Descriptive study of attractiveness

Attractiveness is a characteristic of products not easy to study, because it is fairly general and vague, too. The same is true for related concepts like "desire", "need" and "pleasure". The content of any of these depends quite much on the situation, which makes it difficult to try to create a general theory of them. Such an attempt was, nevertheless, made already in antiquity by Epicurus (342/1 - 270/1), who thus became the father of the hedonistic school of philosophy (hedone = 'pleasure' in Greek).

In early 19 C, so called utilitarian philosophers like Jeremy Bentham and John Stuart Mill studied various components of pleasure, mapped out their relationships and tried to create models for them, or for utility in general. Mathematical models for the same purpose, or the theory of utility were a little later presented by Daniel Bernoulli, Vilfredo Pareto and others.

The first researchers tried to analyze theoretically the concept of attractiveness. Empirical studies on these questions started in late 19 C in the laboratories of psychology, notably by Georg Th. Fechner who experimented with various geometric patterns and tried to find their relationship with aesthetic pleasure.
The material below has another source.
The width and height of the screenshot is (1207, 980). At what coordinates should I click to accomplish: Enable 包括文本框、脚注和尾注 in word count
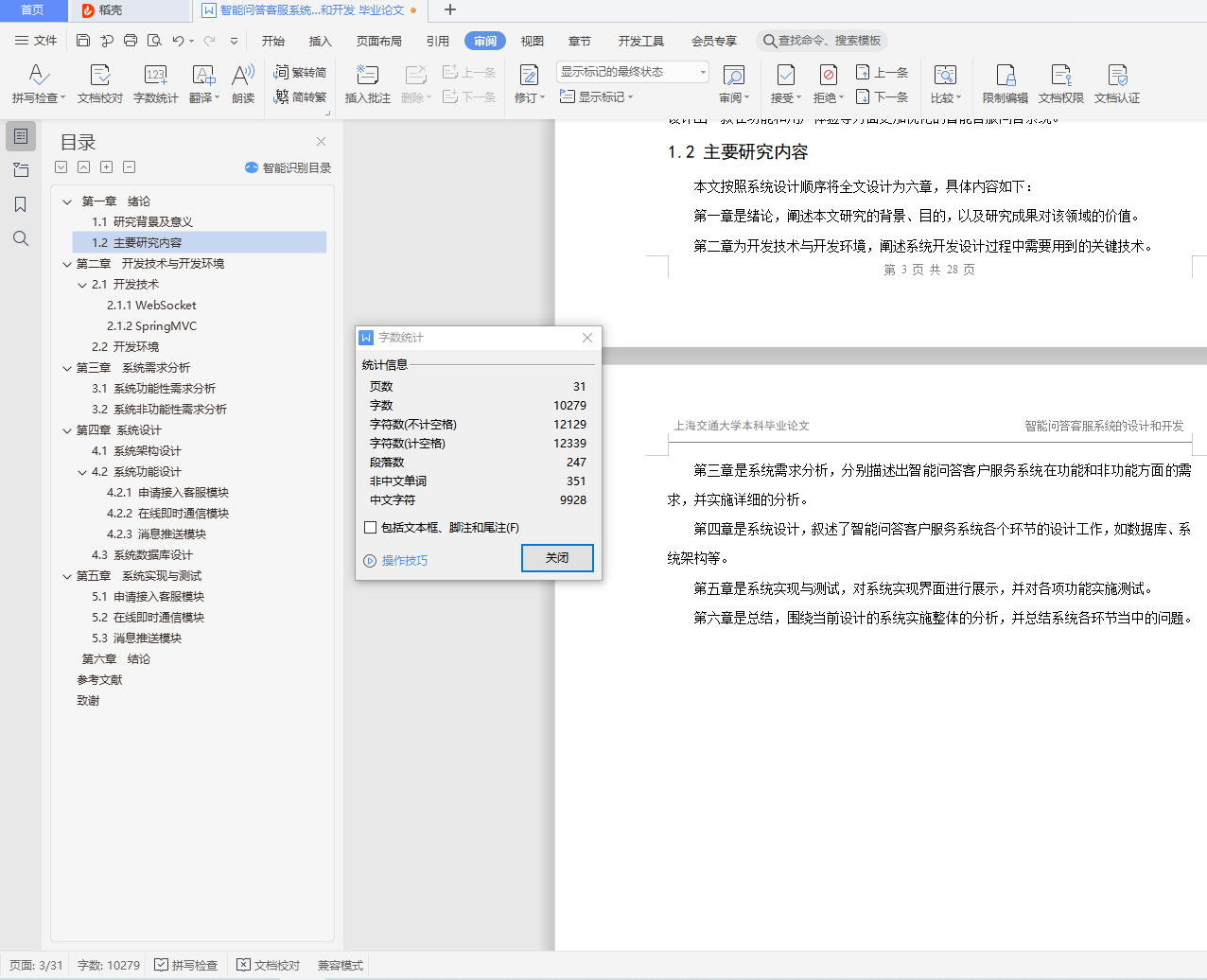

He laid the foundations for the modern paradigm of perception psychology.

Perception psychology deals with human senses, each of which can generate a feeling of pleasure and attraction. Below is a list of human senses and examples of products which are particularly concerned with the mentioned sense.

Channels, possible for a solitary person, of getting pleasure from a product:
Channel of perceiving attraction Examples of products where this type of attractiveness is important
Vision Pictorial works of art. Refined products. More examples: see Beauty Of products.
Hearing Drama, music, and the instruments involved thereby. More examples, see Semiotics.
Senses of taste and smell Culinary art and instruments.
Senses of touch and movement Sports equipment. Clothing. Vehicles. Furniture, especially for relaxing.

Beside the mother sciences of physiology and perception psychology the table above mentions some now established paradigms i.e. traditions of study, each of which specializes in a certain mode of sensory pleasure. First to appear among them is the science of beauty, aesthetics.

Sensory pleasures are mostly if not wholly innate mechanisms of man. They work on a physiological basis which does not much vary between people, their tribes or their spheres of culture. When selecting a method for their study, researchers therefore seldom bother doing laborious surveys in the field but instead count on experiments in a laboratory.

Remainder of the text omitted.